*Excerpt to read*.
■ ■ ■ ■ ■

In an interview with the Examiner, Lovelace said, “You can go ahead and create all these pretty little brand new land use bylaws, and we’re still going to be in the same position of not having a functioning village because one, there’s no enforcement, two, there’s no compliance, three, there’s no clear sense of who we are and what we’re doing… Four, because of a lack of transparency, there’s a lack of trust.”

Lovelace called previous iterations of the LUB “useless” and “antiquated.” She said there were “no teeth whatsoever in the land use bylaw at all, and no real involvement with HRM compliance, because HRM compliance didn’t have any jurisdiction or authority at Peggy’s Cove, So people would not bother coming to the commission if they wanted to put a new deck on, or a new window or whatever. What was the point, right?”

Watson recognized that “there have been challenges with the enforcement of the bylaw over the years,” and “there have been years where the commission was inactive and no one existed to grant permits. But life went on and people had to do what they needed to do to open businesses — so they would not have been legal in the bylaw sense, simply because they couldn’t have been.”

The proposed new LUB would grandfather these cases.

■ ■ ■ ■ ■

*Stored records*.
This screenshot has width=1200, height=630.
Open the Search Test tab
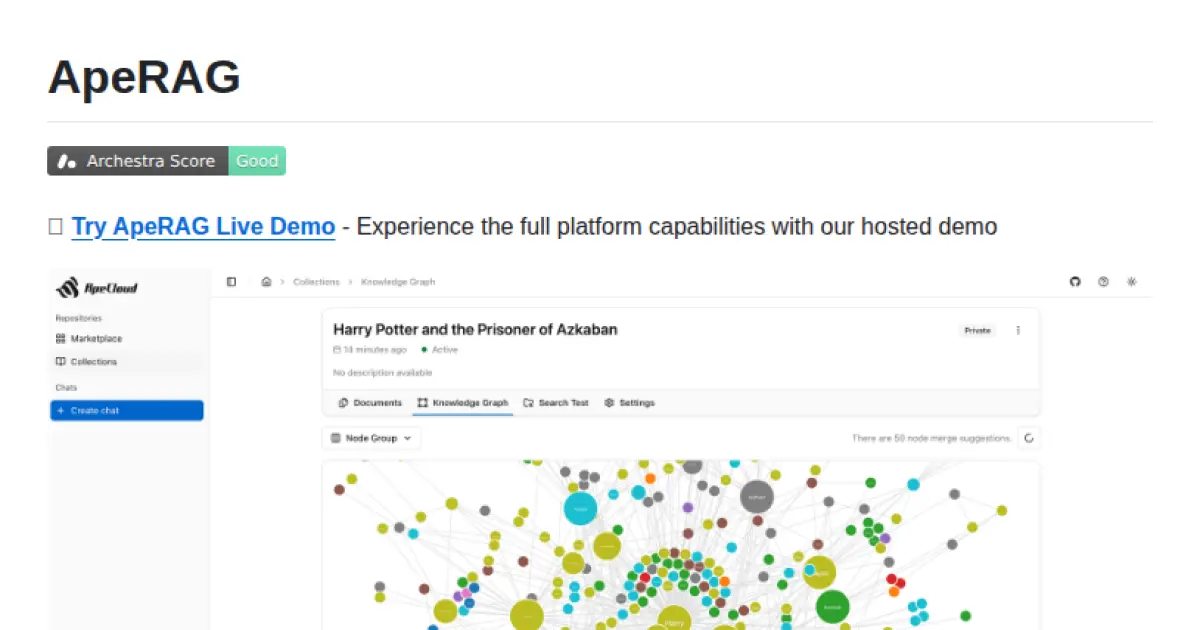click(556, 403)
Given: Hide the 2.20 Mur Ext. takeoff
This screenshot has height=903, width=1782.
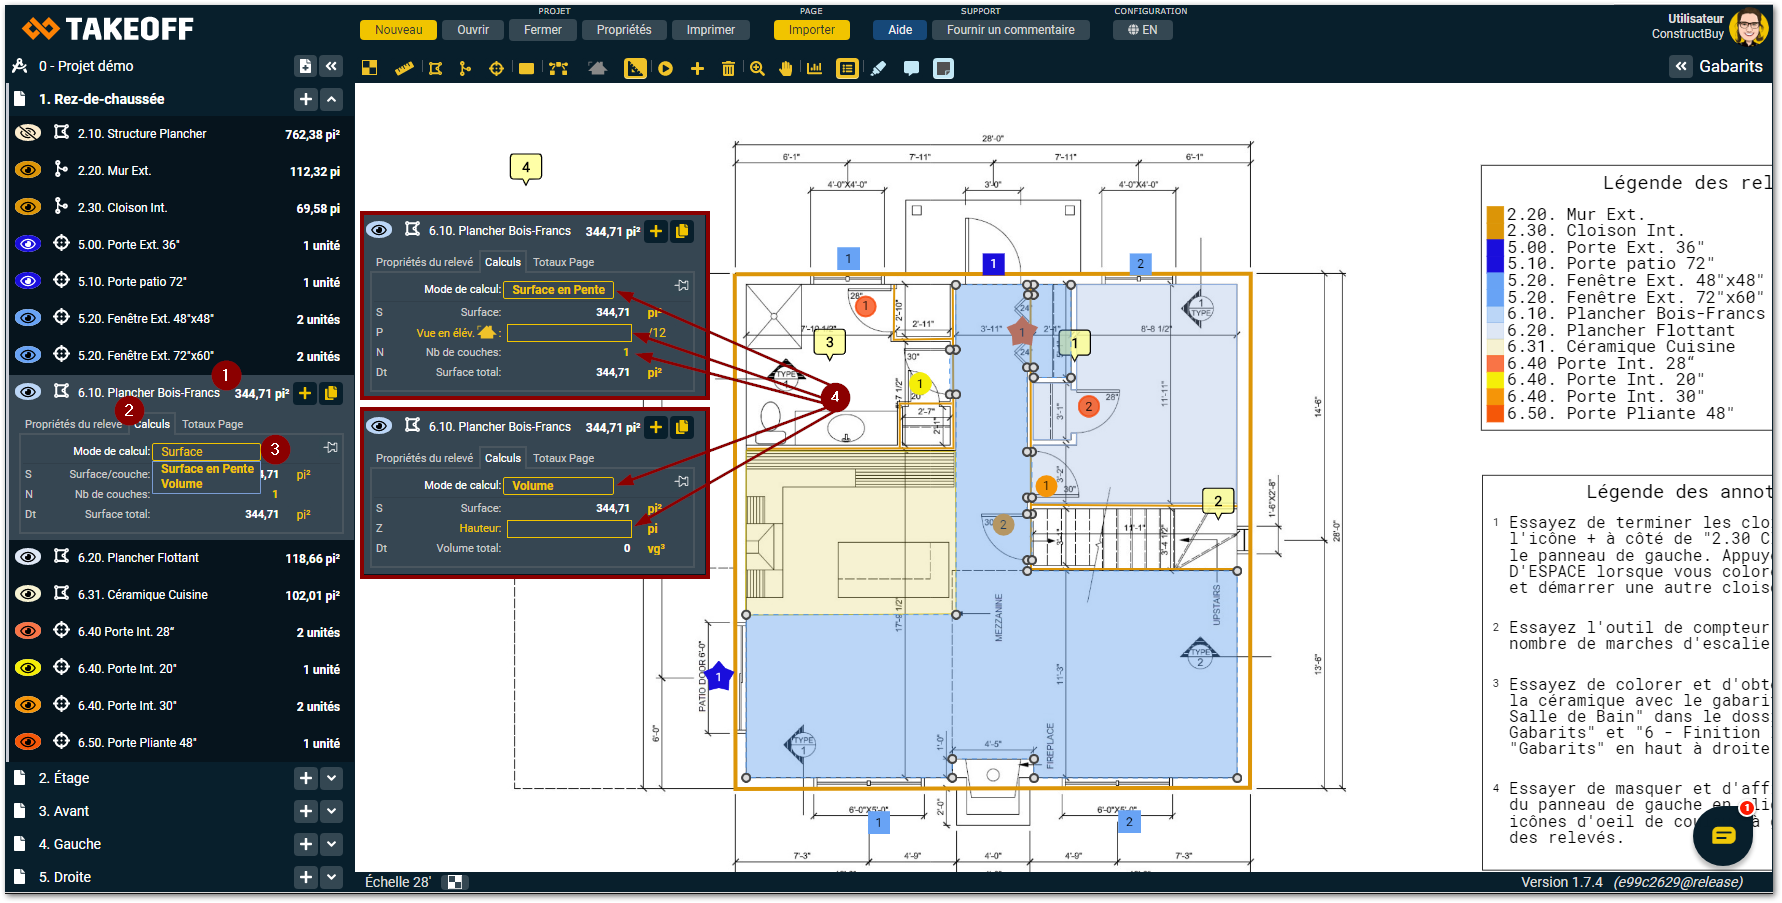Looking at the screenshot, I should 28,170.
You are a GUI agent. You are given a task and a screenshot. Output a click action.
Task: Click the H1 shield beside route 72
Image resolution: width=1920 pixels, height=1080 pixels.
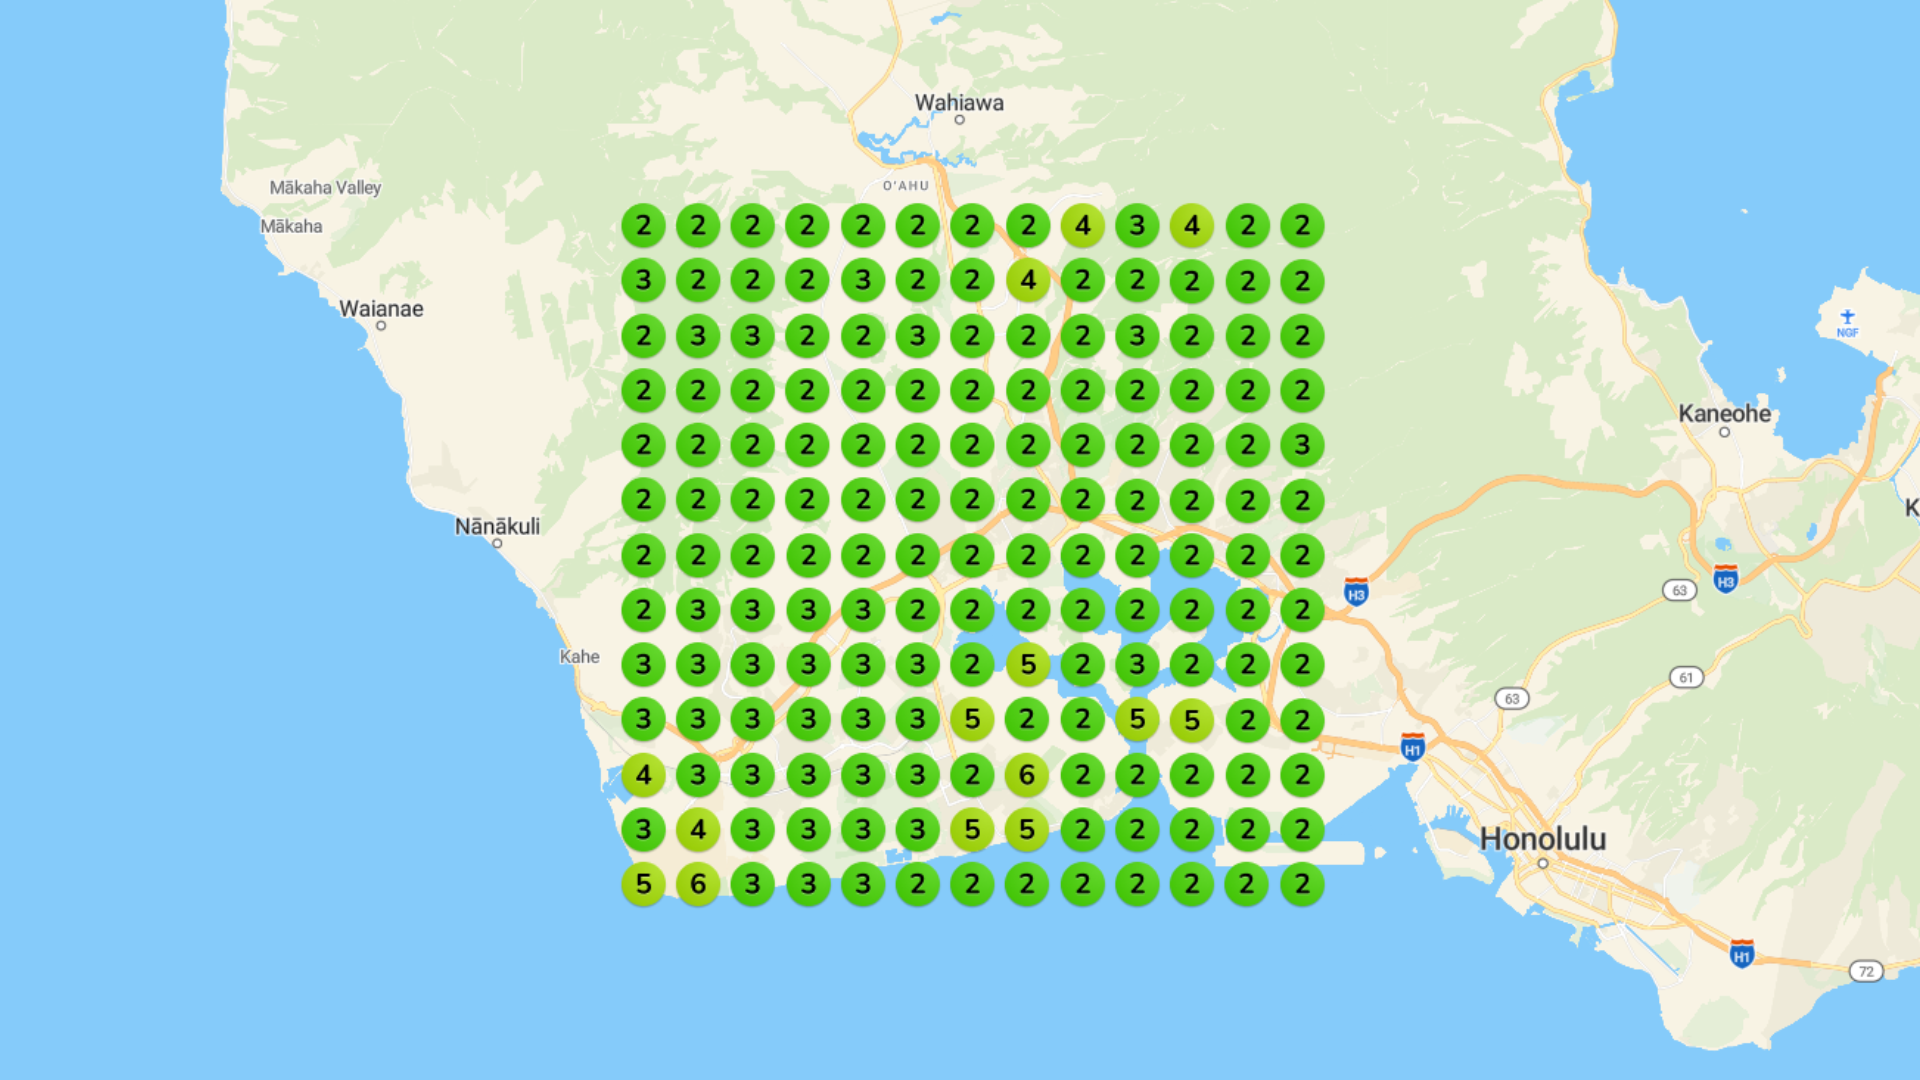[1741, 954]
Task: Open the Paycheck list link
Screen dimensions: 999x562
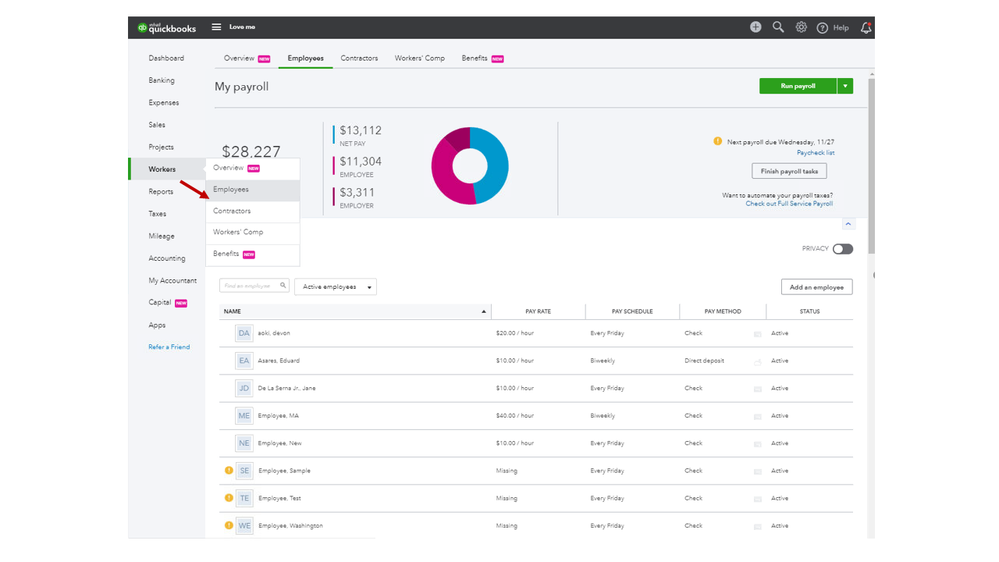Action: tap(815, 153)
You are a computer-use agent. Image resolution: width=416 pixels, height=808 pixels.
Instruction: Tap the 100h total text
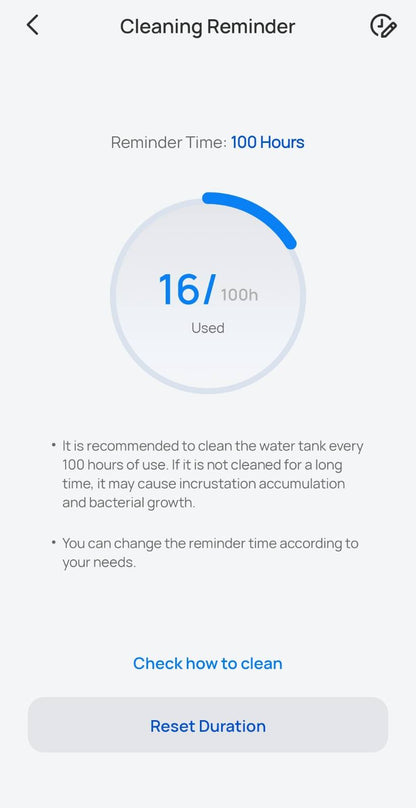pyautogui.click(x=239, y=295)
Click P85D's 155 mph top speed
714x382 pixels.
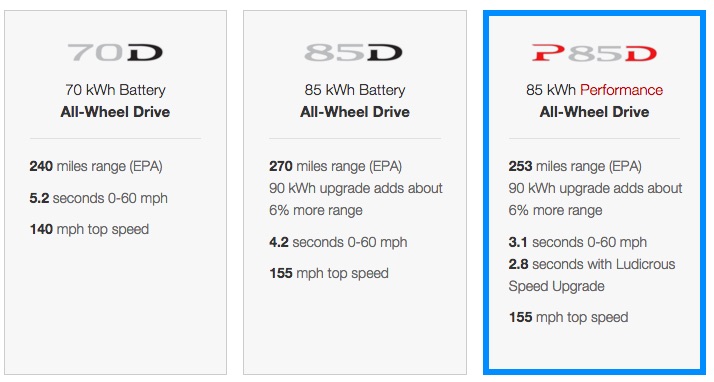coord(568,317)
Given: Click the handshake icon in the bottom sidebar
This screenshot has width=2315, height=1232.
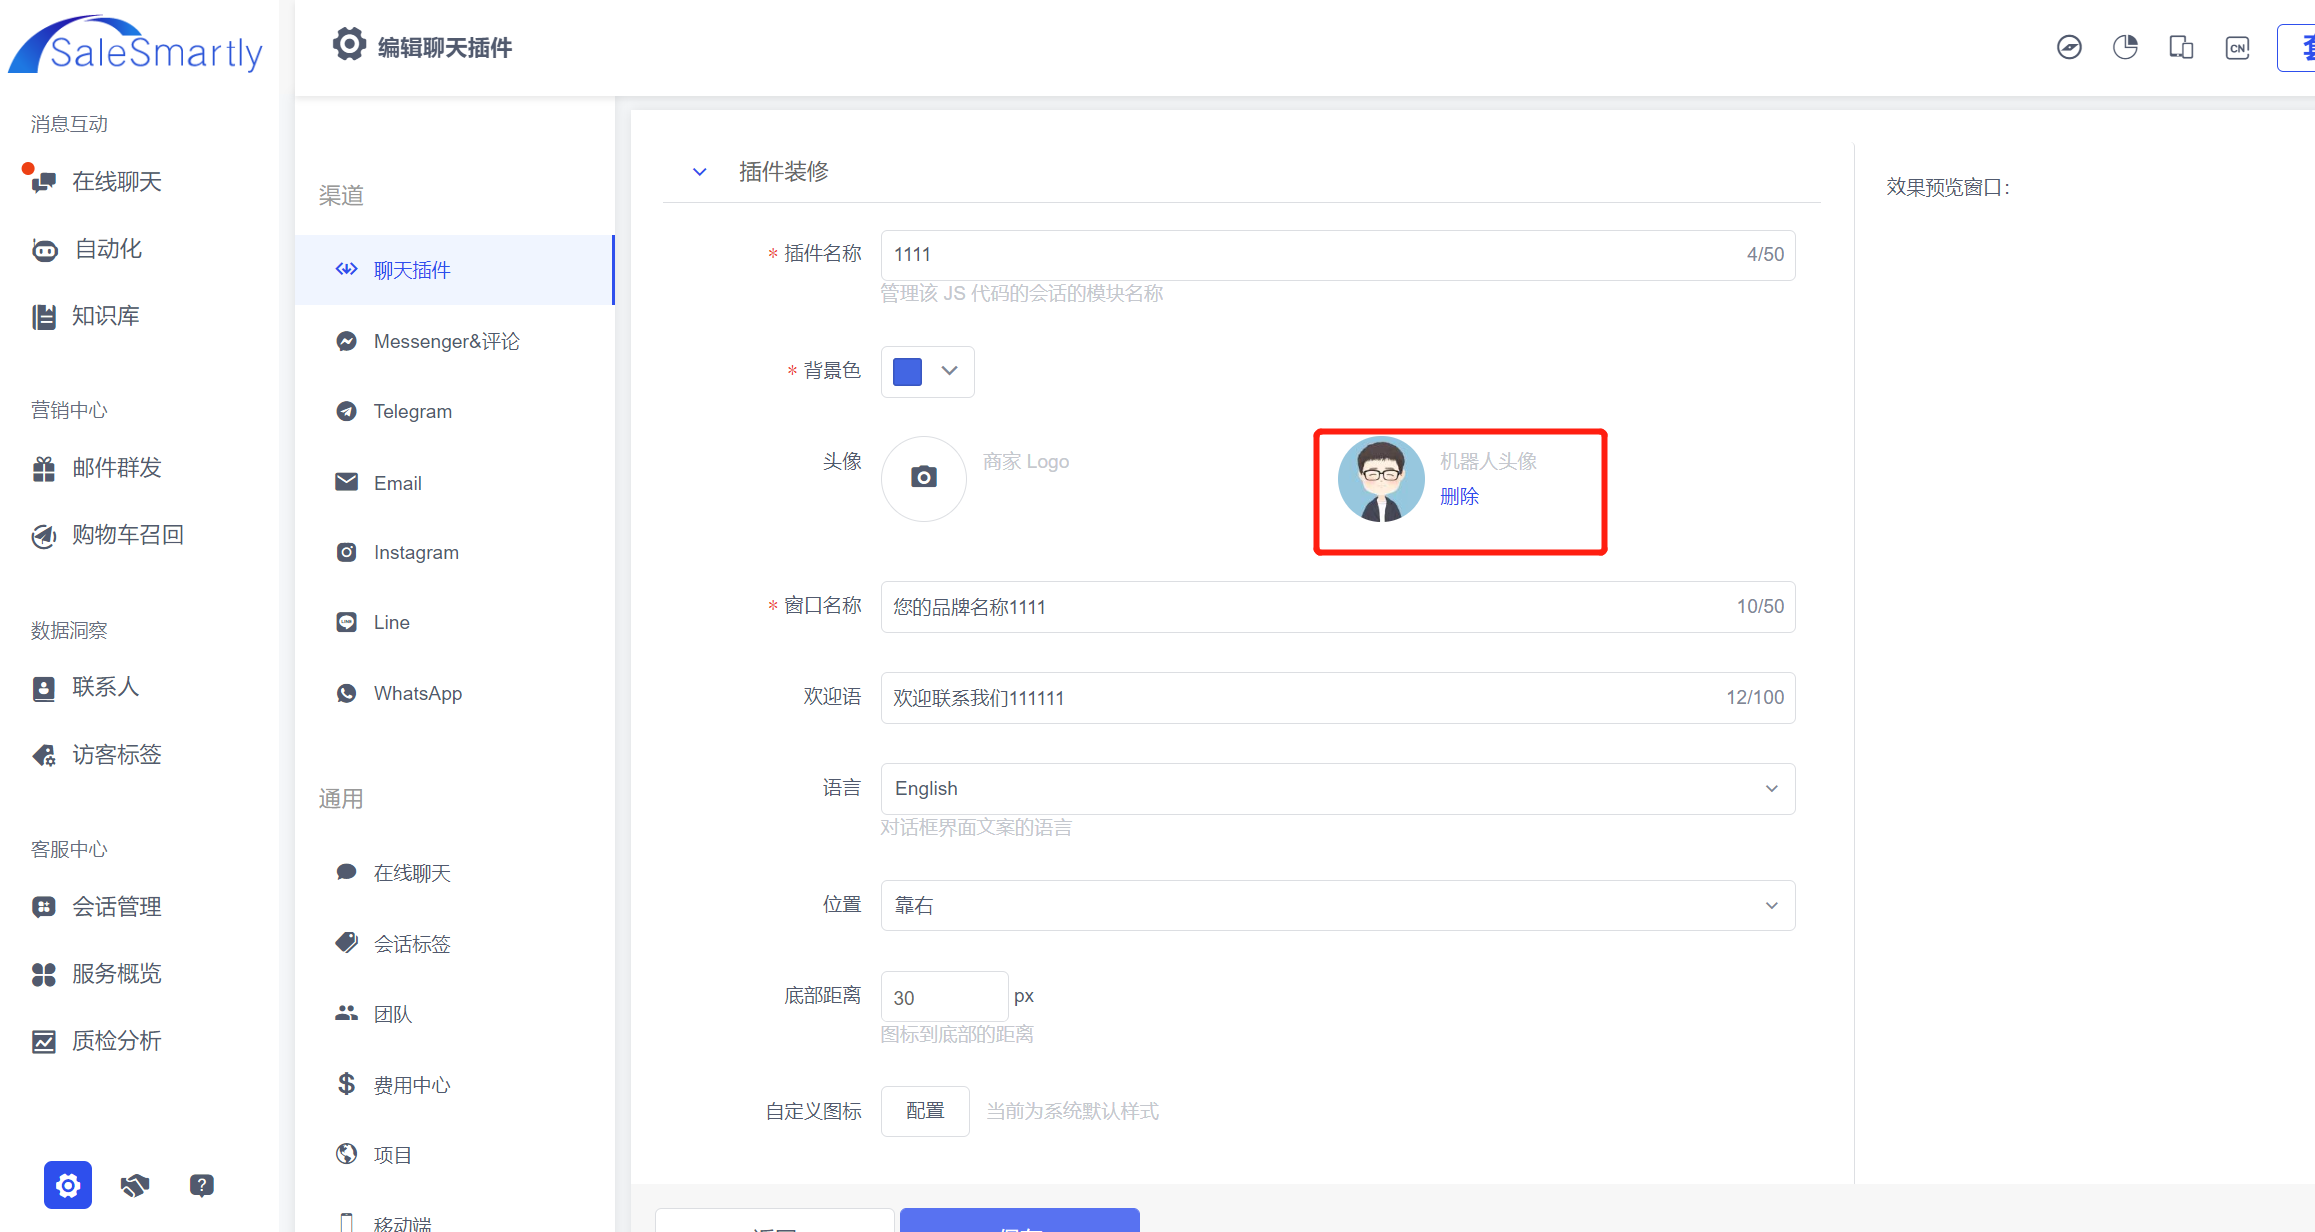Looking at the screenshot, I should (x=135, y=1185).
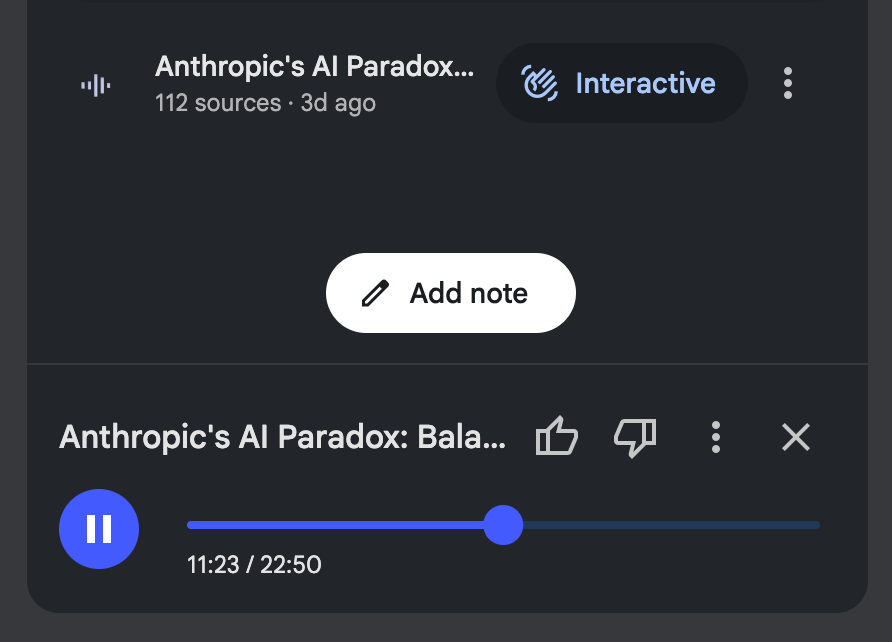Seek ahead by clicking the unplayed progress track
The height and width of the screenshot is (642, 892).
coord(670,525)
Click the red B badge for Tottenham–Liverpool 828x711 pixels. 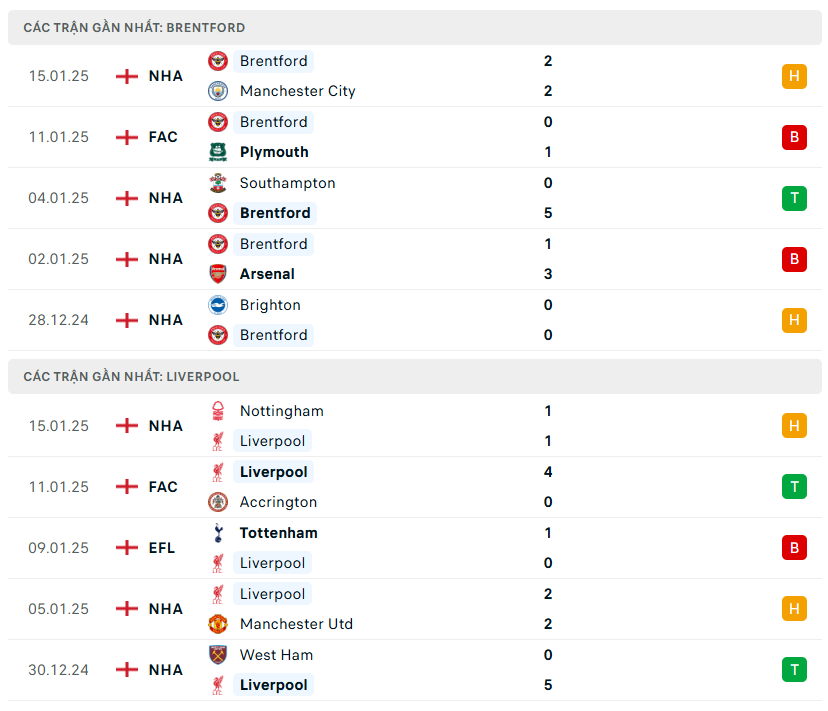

■ ■ ■ ■ ■

*Do this*.
Go on with the excerpt about the Peggy's Cove land use bylaw, starting after its final sentence.

*Response to this task*.
Some of the proposed changes were non-controversial — allowing metal roofs and vinyl siding as long as it looks like wood, for instance. But because of the discussion on process and the Core Zone, many of the questions Upland had put on the agenda for the meeting were not discussed. These included issues related to deck size and setbacks, the naming of the zones, and the following key question:

Thinking back to the beginning of the project, is the outcome to date what you had
hoped and expected? Does the draft Bylaw address the key themes from the initial
engagement (see page 2)? Does the draft Bylaw reflect your vision for the future of
Peggy’s Cove?

As the meeting ended, Watson said he would try to figure out a way to get maps to the residents so they could indicate changes they wanted to the zoning. There were no firm plans for a follow-up meeting.


Philip Moscovitch is a freelance writer, audio producer, fiction writer, and editor of Write Magazine.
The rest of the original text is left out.